SV Note: Try different nuts if peanuts aren't your thing - roasted cashews or blanched almonds are good. Lightly toasting the sunflower seeds and coconut is a nice touch with this salad. I thought the diced apple had better eye appeal. I used white basmati rice as I was out of brown - the chewier brown rice would definitely have been better. Cook the rice and lentils well ahead so they'll be cool. This salad can be a light meal in a bowl for 4 people, and ideal in a packed lunch.
Ingredients:
1/2 C. uncooked red lentils (masoor dhal)
1 large (red, sweet variety) unpeeled apple, grated or finely diced
1 T. lemon juice
4 C. precooked brown rice
1/2 C. raisins
1/2 C. unsalted shelled peanuts (opt.) or other nuts
1/2 C. unsalted (hulled) sunflower seeds
1/2 C. unsweetened shredded coconut
1 T. grated fresh ginger root (peel first)
Directions
Thoroughly rinse and drain lentils. In a small saucepan, combine lentils with enough cold water to cover and bring to a boil over medium heat. Reduce heat to low and gently simmer for 5-10 minutes, just until water is absorbed (don’t overcook or lentils will become mushy). Remove from heat and set aside to cool.
In a large bowl, sprinkle apple with lemon juice. Add remaining ingredients and toss to combine.
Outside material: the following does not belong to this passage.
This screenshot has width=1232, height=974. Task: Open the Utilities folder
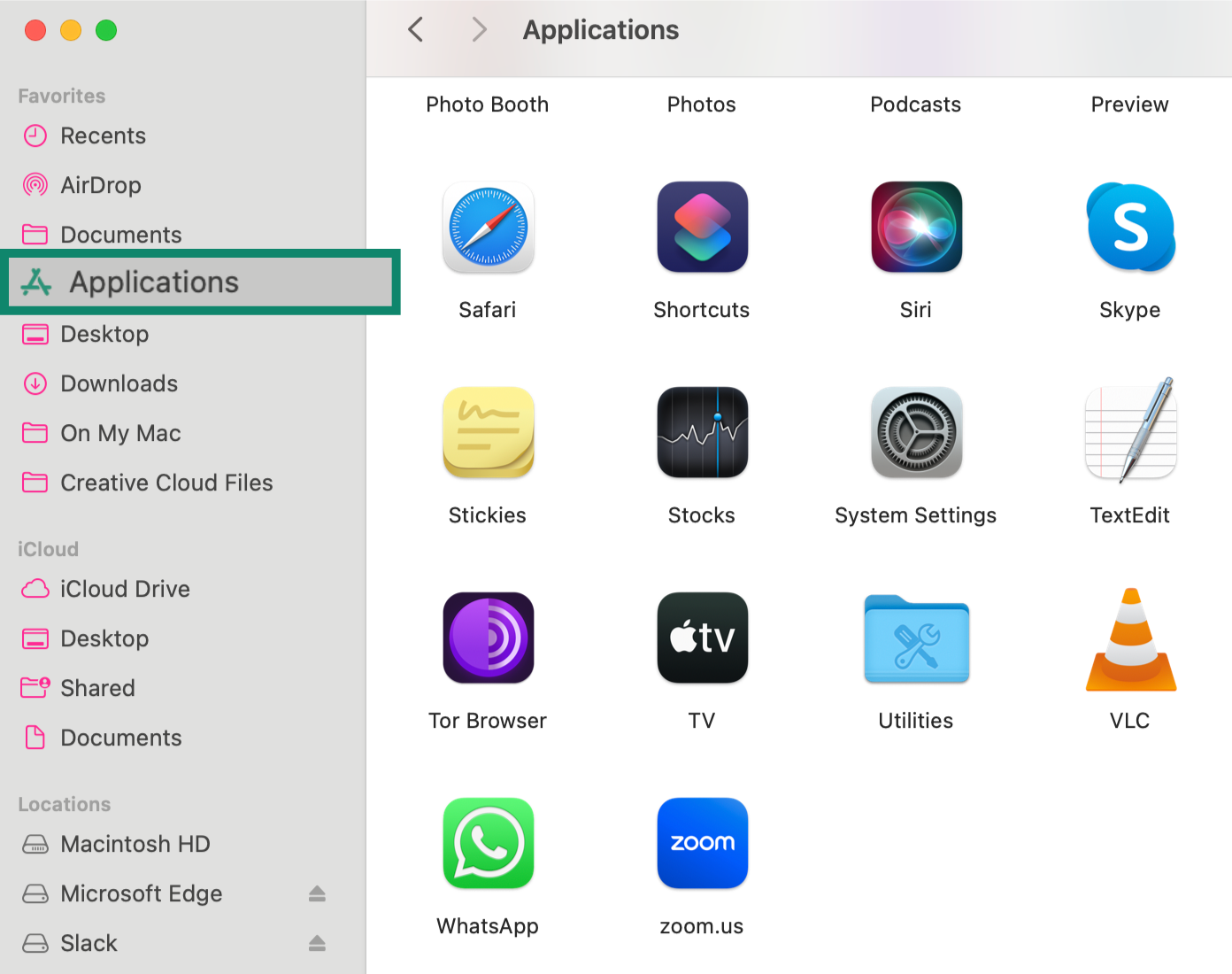916,638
Just before serving, drizzle each serving with Curry Yogurt Dressing:
1/2 C. plain yogurt
1/4 C. light mayonnaise
1/2 - 1 T. (good quality) curry powder, to taste
1/2 - 1 T. brown sugar, to taste
2 T. tahini
In a small bowl, whisk together all ingredients. Adjust seasonings to taste. Dressing should be tart, go easy on the brown sugar.